The delays continue to push the 2 million U.S. homes already on banks' books or in some stage of foreclosure further into limbo and put banks on track to repossess about 200,000 fewer homes this year than in 2010, the firm said.

"The problem with that, even though it sounds better, is that all of those foreclosure auctions we should have seen this year roll into next year, and that means it's going to take that much longer for the housing market to recover," said Rick Sharga, a senior vice president at RealtyTrac.

In all, 214,927 properties received a notice of default, scheduled home auction or home repossession in May, down 2 percent from April and down 33 percent from May last year, RealtyTrac said.

That represents one in every 605 U.S. households. The notices can lead up to a home eventually being lost to foreclosure.

The number of homes receiving an initial notice of default fell to 58,797, the lowest level since December 2006. The notices fell 7 percent from April and 39 percent from a year earlier, the firm said.

Still, lenders did take back more homes last month in several states, including Georgia, New York, Virginia, New Jersey and Michigan.

Going by the pace of home repossessions so far this year, Sharga estimates banks will take back 800,000 homes this year, down from more than 1 million last year.

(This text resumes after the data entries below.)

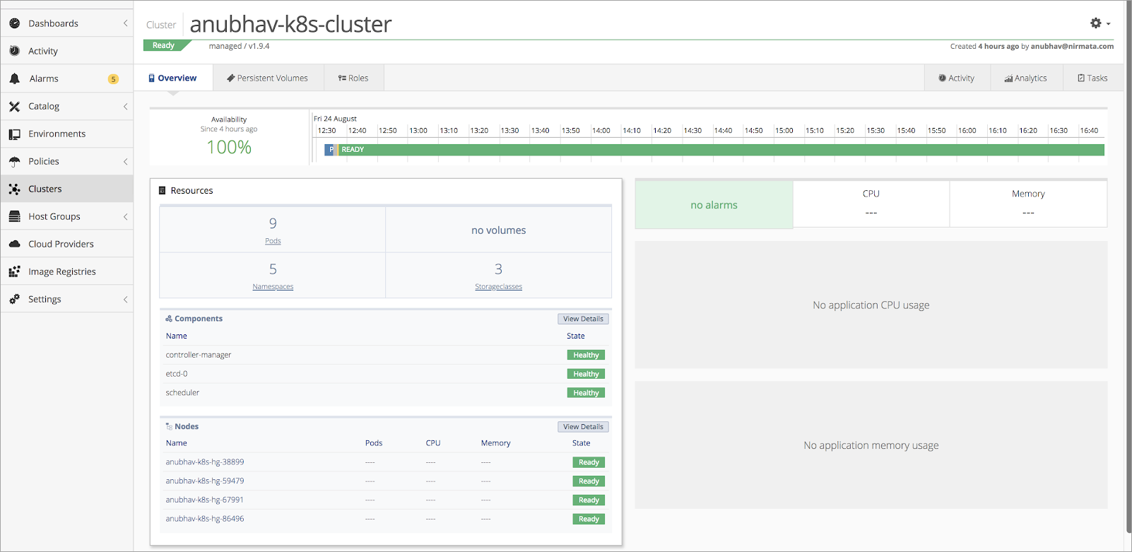Expand the Catalog menu chevron
1132x552 pixels.
coord(126,106)
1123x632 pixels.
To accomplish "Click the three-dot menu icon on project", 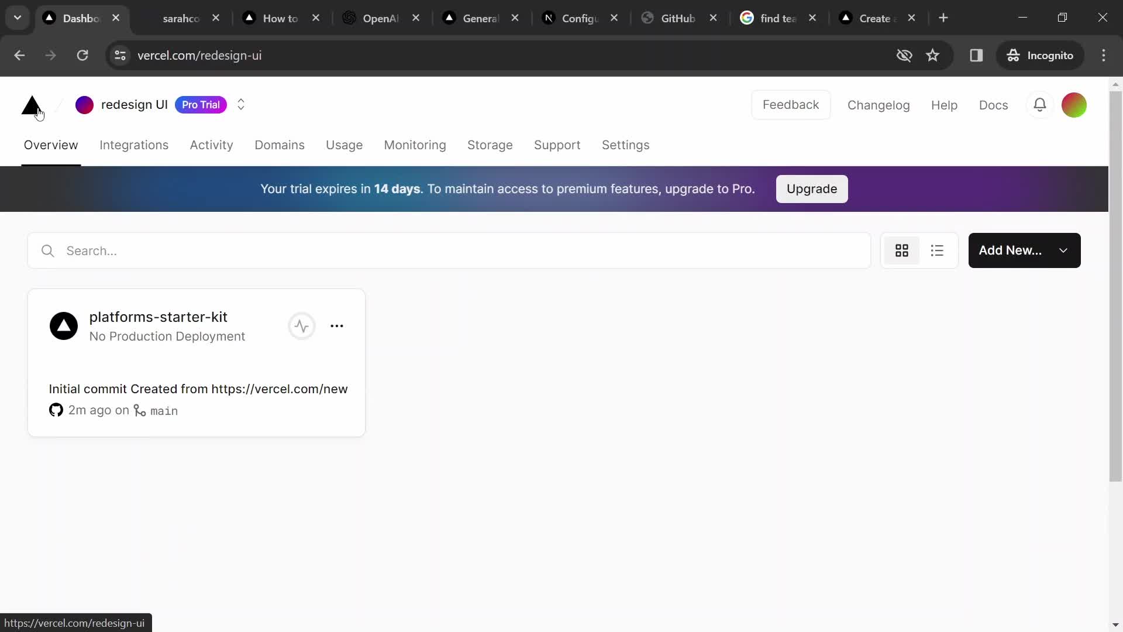I will click(x=337, y=325).
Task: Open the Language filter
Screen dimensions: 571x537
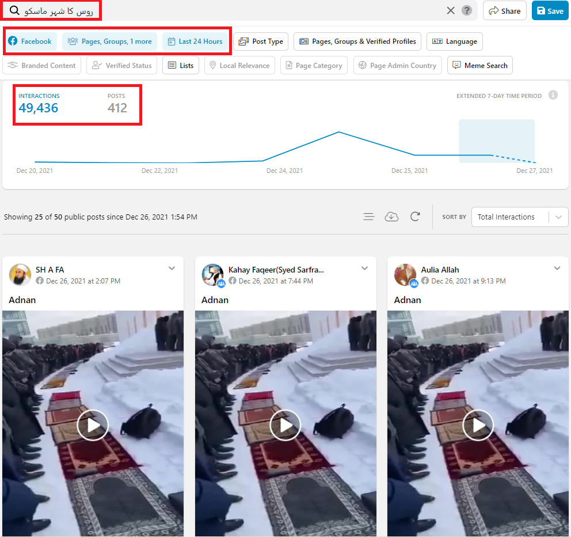Action: click(x=454, y=41)
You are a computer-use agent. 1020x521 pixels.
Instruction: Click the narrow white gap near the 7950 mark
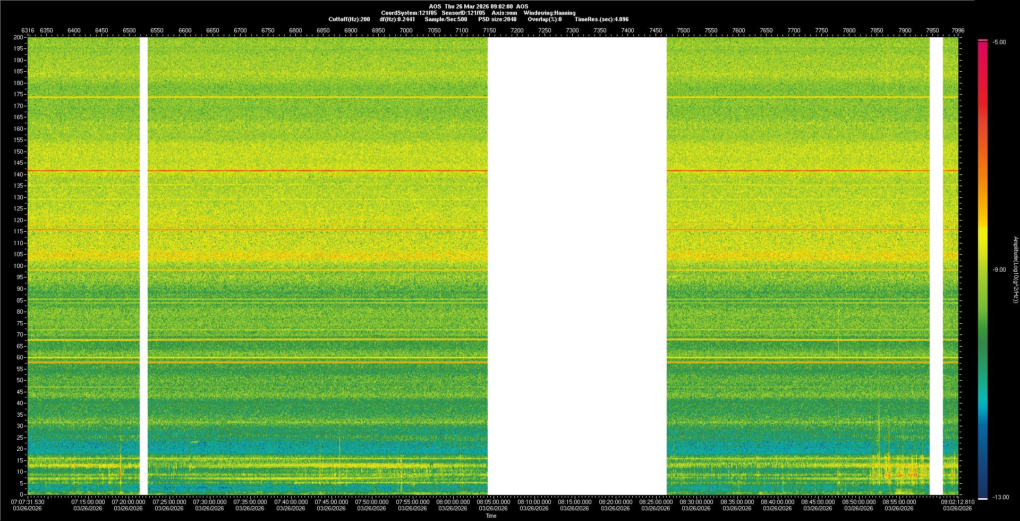(x=936, y=266)
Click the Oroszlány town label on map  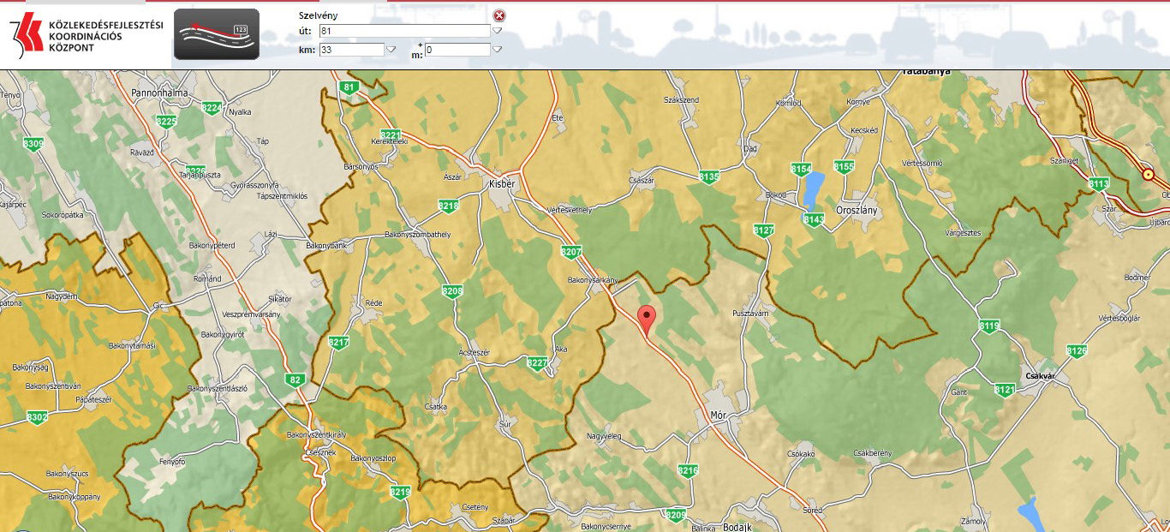[859, 209]
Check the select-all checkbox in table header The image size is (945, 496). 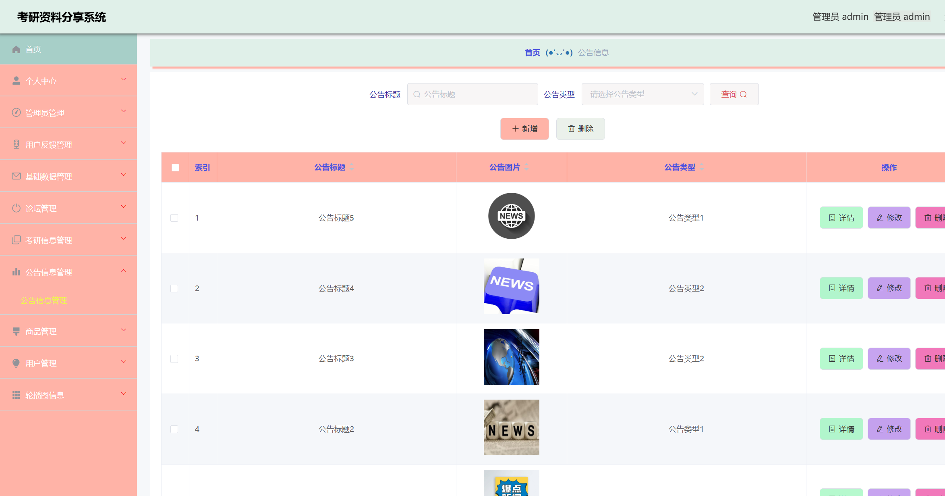point(175,167)
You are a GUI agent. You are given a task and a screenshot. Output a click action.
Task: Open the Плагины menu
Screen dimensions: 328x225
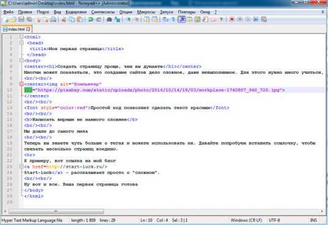pyautogui.click(x=186, y=12)
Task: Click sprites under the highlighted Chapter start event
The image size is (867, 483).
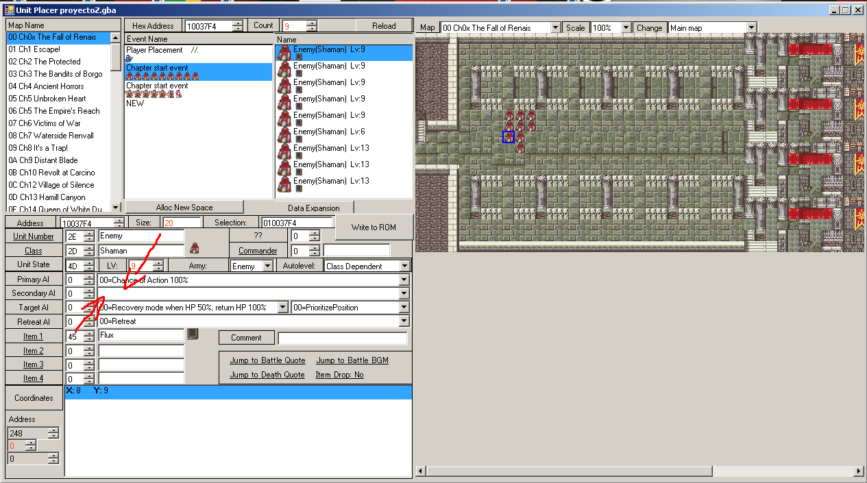Action: 162,76
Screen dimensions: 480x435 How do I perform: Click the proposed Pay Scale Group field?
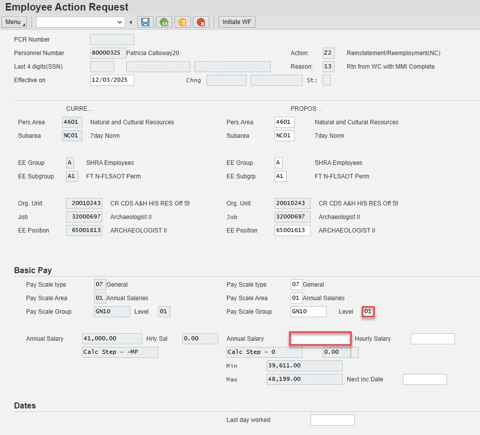pos(308,312)
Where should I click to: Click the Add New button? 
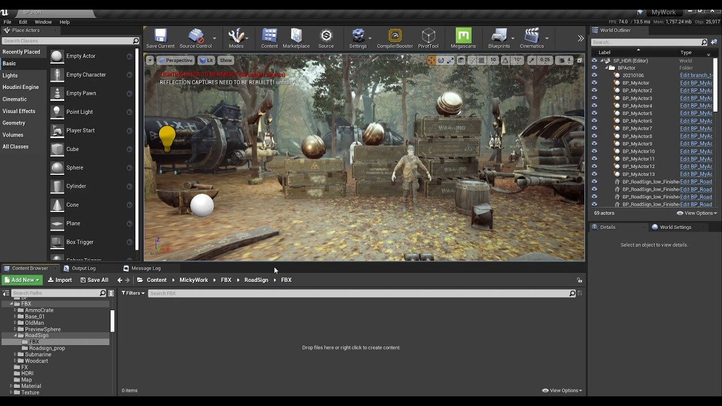tap(22, 280)
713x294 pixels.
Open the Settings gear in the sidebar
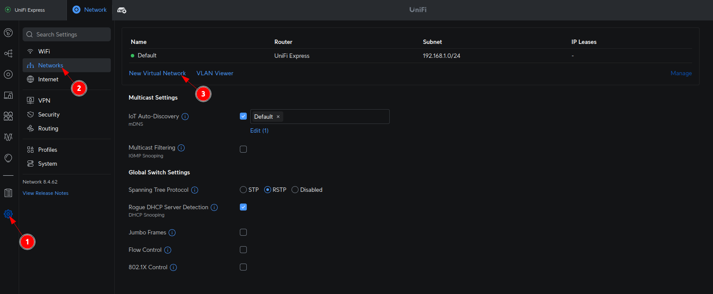click(8, 214)

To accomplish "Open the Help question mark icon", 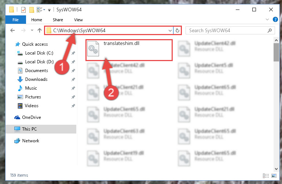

Underscoring the scope of the foreclosure delays, initial notices of default, which mark the start of the foreclosure process, have posted annual declines the past 16 months, even though there are some 4 million U.S. homeowners who are at least three months behind on their mortgage. Ordinarily, most of them would already be in foreclosure.

The pace of homes entering the foreclosure process and those ending up as bank-owned properties began slowing sharply last fall, when allegations surfaced that many banks relied on erroneous documents when they foreclosed on thousands of homes.

Since then, banks, federal regulators and state attorneys general have been reviewing how foreclosures were carried out the past two years. That has prompted lenders to resubmit paperwork on foreclosures and, in states where courts play a role in the process, caused a logjam of foreclosure cases.

Lenders also have put off on taking action against delinquent borrowers as U.S. home sales have slowed this year.

In many cases, banks are only going forward with the foreclosure process as quickly as they can sell the properties they already have on the market, Sharga said.

Banks have almost 900,000 properties already on their books, so if the ones on the market aren't selling, there's little incentive for them to take back more homes that will end up sitting vacant.

Combined with the 1.1 million homes in some stage of foreclosure, the properties represent more than three years of housing inventory at the current sales pace - and that's if no other homes go into foreclosure.

The backlog spells further declines in home values, as homes in foreclosure sell at a 20 percent discount on average, and those discounts erode prices throughout a neighborhood.

One bright spot is that the number of home loans that are at least 90 days late has fallen five quarters in a row and are at the lowest level since the start of 2009, according to the Mortgage Bankers Association.

That's partly because loans made in the aftermath of the credit crisis, when lenders tightened underwriting standards, are not becoming delinquent as often as riskier loans made between 2005 and 2007. That means fewer of those loans are likely to into foreclosure.

Despite the drop in foreclosure activity last month, several states continue to have outsized foreclosure rates.

Nevada led the nation, with one in every 103 households receiving a foreclosure notice in May. Bank repossessions fell 21 percent from April, but initial notices of default rose 8 percent.

Rounding out the top 10 states with the highest foreclosure rate in May are Arizona, California, Michigan, Utah, Georgia, Idaho, Florida, Illinois and Colorado.